• _TASK DETAILS_:
From the forum thread about McKenzie archery targets, reproduce word for word the stretch that starts at the words "Will never be" and ends after "the joint itself.".

• _PASSAGE TO READ_:
────────────────────
Yeah, the targets took a beating and really held up well on our range. There was not one single HUGE hole to aim at on the targets like in previous years. Weren't to hard to pull the arrows either.


----------



## sagecreek (Jul 15, 2003)

Sounds promising. :thumb:


----------



## Flbowhntr (Jun 16, 2005)

The target we shot held up really well!


----------



## panther08 (Jan 7, 2008)

I was on A&B ranges and they looked like they were holding up great. IMHO there doing what y'all asked


----------



## Eric Gregg (Nov 8, 2013)

I have a small Delta/McKenzie target for practice and was disappointed that the legs are plastic. If you hit low on the shoulder the arrow goes through plastic and causes you to lose your insert and tip. I have had to replace 4 inserts by now and very disappointed with the cruddy plastic legs.
Mckenzie was a great target years ago and could take some abuse. I cannot stand the way Rhinehart looks. I really hope McKenzie will get it together and go back to what worked


----------



## Flbowhntr (Jun 16, 2005)

I shot G&H they were the same


----------



## sagecreek (Jul 15, 2003)

Yeah, they need to ditch the plastic legs. lain:

Will never be a fan.


----------



## carlosii (Feb 25, 2007)

the plastic legs do simplify packing and shipping, i guess. don't know if it helps reduce shipping costs or not though.
we had some folks (not me though) who shot into the legs and the arrows pulled without losing any points. i suspect the real problem with losing points and inserts come when you shoot into the joint itself.


----------



## 3Dblackncamo (Jul 22, 2009)

sagecreek said:


> Do the McKenzie's still have the plastic legs this year?
> 
> How do the targets look? Quality?


sage,
I don't care for the plastic legs, but I will say the ranges I shot the targets had good paint on them and held up pretty good


----------
────────────────────
• _SUPPLIED DATA_:
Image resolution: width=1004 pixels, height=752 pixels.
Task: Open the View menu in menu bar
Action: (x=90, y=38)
────────────────────
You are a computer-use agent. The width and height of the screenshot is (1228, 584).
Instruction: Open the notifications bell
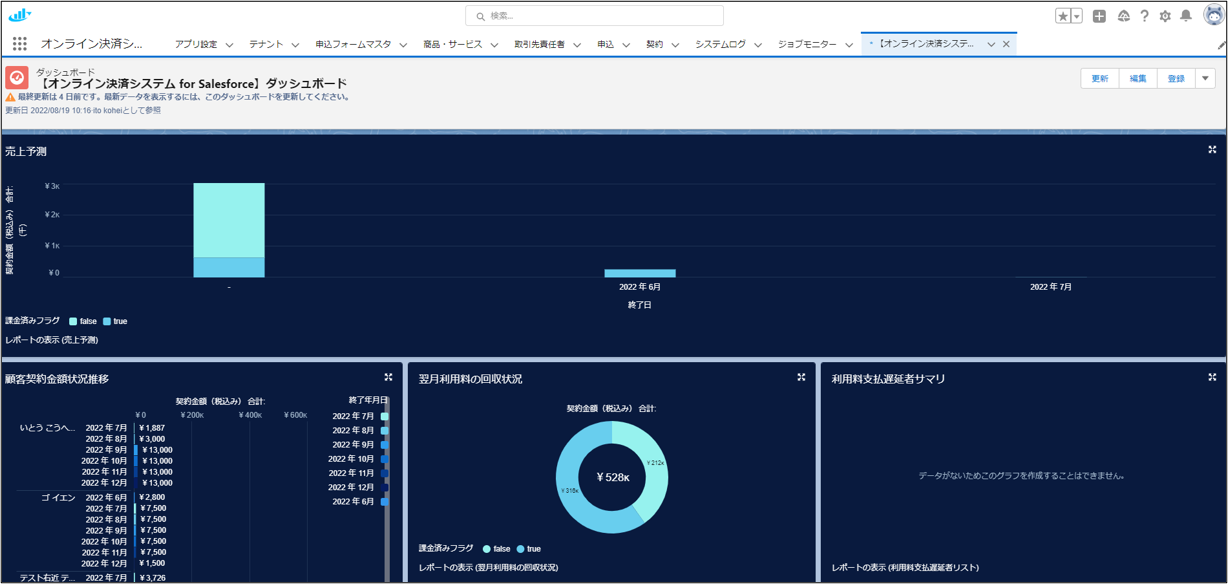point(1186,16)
────────────────────
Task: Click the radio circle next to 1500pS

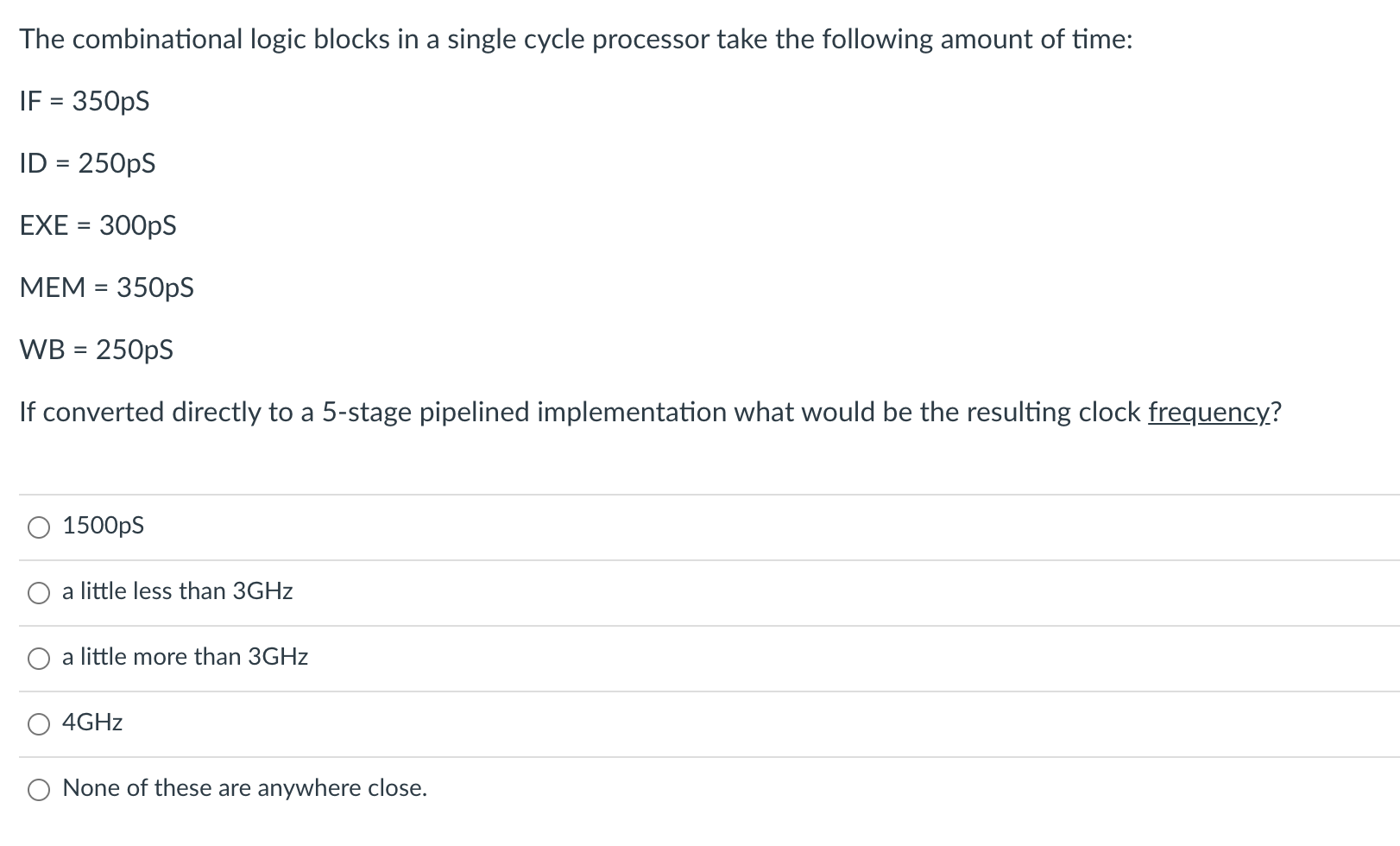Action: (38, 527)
────────────────────
• _TASK RESULT_:
Will never be a fan.


----------



## carlosii (Feb 25, 2007)

the plastic legs do simplify packing and shipping, i guess. don't know if it helps reduce shipping costs or not though.
we had some folks (not me though) who shot into the legs and the arrows pulled without losing any points. i suspect the real problem with losing points and inserts come when you shoot into the joint itself.